Considerando
Considerando: Edu e Tom
Como é manhã de janeiro com céu muito azul e sol quente, ouço as crianças do prédio vizinho fazendo mil arruaças nesse momento "refrescante" de férias. Ponho para tocar "O grande circo místico", obra prima da parceria Edu Lobo e Chico Buarque e tento ao menos em minha imaginação apaziguá-las com um banho de lirismo. Começo por "A história de Lily Braun", a gravação definitiva de Gal Costa que embalou boa parte de meus sonhos adolescentes: "Como num romance/O homem dos meus sonhos/Me apareceu no dancing/Era mais um/Só que num relance/Os seus olhos me chuparam/feito um zoom". Colocava na vitrola essa faixa para tocar inúmeras vezes e ficava tentando reproduzir da melhor maneira possível os agudos afinados e extensos que Gal brilhantemente ia entoando no final da canção. Certamente é uma aula de música ouvi-la acompanhada pela pulsante Big Band. Não sei qual impulso motivou décadas após este primeiro registro, a regravação quase simultânea desta música pelas cantoras Maria Gadú, Maria Rita e Mônica Salmaso. Há músicas que subitamente readquirem valor num revival Cult, vá lá entender. Cada uma com sua leitura própria, mas que a meu ver ficam aquém da versão original. Parece-me que faltam nas novas versões o brilho e o vigor que Gal conseguiu alcançar, possivelmente devido ao fato de que sua gravação fazia parte de um amplo contexto, ou seja, a história do álbum "O grande circo místico".
A parceria entre Edu Lobo e Chico Buarque não se esgota em "O grande circo místico". Continua em outras peças como "O corsário do Rei", "Dança da meia-lua" e "Cambaio", além de uma profusão de composições sublimes como "Choro bandido", "Valsa Brasileira" e "Moto contínuo".

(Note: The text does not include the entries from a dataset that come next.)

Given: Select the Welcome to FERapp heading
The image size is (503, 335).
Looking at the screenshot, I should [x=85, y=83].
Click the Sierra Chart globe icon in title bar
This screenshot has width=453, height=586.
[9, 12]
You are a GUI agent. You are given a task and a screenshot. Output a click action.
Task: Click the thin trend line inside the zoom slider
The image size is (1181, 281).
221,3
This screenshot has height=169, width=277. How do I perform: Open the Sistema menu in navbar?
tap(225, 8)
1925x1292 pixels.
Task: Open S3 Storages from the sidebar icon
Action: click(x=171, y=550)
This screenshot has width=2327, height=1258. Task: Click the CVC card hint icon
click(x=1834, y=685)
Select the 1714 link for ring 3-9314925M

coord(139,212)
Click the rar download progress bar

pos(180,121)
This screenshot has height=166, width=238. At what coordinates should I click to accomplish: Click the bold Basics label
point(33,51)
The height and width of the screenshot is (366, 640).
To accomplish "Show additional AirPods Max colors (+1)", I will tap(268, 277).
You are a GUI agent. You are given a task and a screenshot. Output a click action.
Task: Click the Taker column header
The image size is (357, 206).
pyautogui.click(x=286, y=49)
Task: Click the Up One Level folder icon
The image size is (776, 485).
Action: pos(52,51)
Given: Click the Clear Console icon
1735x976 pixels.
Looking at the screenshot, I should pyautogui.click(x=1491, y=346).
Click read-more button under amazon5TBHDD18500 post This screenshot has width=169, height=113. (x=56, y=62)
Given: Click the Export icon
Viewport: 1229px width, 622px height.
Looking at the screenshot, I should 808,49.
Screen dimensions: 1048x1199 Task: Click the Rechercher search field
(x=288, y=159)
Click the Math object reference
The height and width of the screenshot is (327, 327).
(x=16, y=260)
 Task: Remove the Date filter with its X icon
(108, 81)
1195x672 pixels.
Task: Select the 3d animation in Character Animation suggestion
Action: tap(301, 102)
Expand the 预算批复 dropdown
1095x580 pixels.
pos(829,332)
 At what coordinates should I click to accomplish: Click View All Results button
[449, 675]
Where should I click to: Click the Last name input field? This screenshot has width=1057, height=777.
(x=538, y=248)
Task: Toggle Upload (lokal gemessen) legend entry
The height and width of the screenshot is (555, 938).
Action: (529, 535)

Percorrer a fundo a obra deste engenhoso músico demanda entrega e sobretudo apuração auditiva, Edu Lobo é um ourives da música que lapida suas preciosidades com a precisão de um ourives. "Limite das águas", lançado ainda no formato LP em 1976, é uma obra impecável do começo ao fim. Junto com Maurício Maestro, Edu divide a responsabilidade pelos arranjos e orquestração, enquanto a regência fica por conta do maestro Lindolfo Gaia. "Considerando", composição que dá título ao álbum é simplesmente uma obra prima com os versos densos e de feição confessional de Capinam: "Considerando o naufrágio/A rotina dos barcos/Eu me achei no direito/De ao menos, pedir/Tempo claro pro meu rumo/E nos temporais da febre/De quem fuma, de quem bebe/As longas noites vazias// Eu sou o homem comum/Eu sou a mulher da rua/O vagabundo poeta/O navegante da lua".
Aos 33 anos, Edu Lobo demonstrava o amadurecimento musical e existencial adquirido ao longo do percurso, tanto que cinco anos depois, gravou com produção e direção de Aloysio de Oliveira um disco monumental ao lado de nada menos que Tom Jobim. Edu dialoga com o refinamento de Tom e suas concepções de improvisos leves. O casamento musical desses dois estupendos músicos resulta numa das obras referenciais da história de nosso cancioneiro nacional. O belo timbre de Edu, que canta muitíssimo bem, soa bonito demais em contraste com o registro grave da voz de Tom. O encontro destes dois pilares da música moderna brasileira marcou uma sorte de união entre professor e aluno, num clima de cordialidade e admiração mútua: "De todos os arquitetos da música que conheço, Antonio Carlos Brasileiro de Almeida Jobim é, sem dúvida, o de traço mais amplo e perfeito. Dele surgem projetos sólidos, feitos para abrigar os corações do mundo". "O Edu é um compositor fabuloso, formidável. É, extraordinário, no Edu, essa brasilidade dele. A gente vê uma pessoa empenhada em construir uma obra".
Daniela Aragão é Doutora em Literatura Brasileira pela Puc-Rio e cantora. Desenvolve pesquisas sobre cantores e compositores da música popular brasileira, com artigos publicados em jornais como Suplemento Minas de Belo Horizonte e AcheiUSA. Gravou, em 2005, o CD Daniela Aragão face A Sueli Costa face A Cacaso.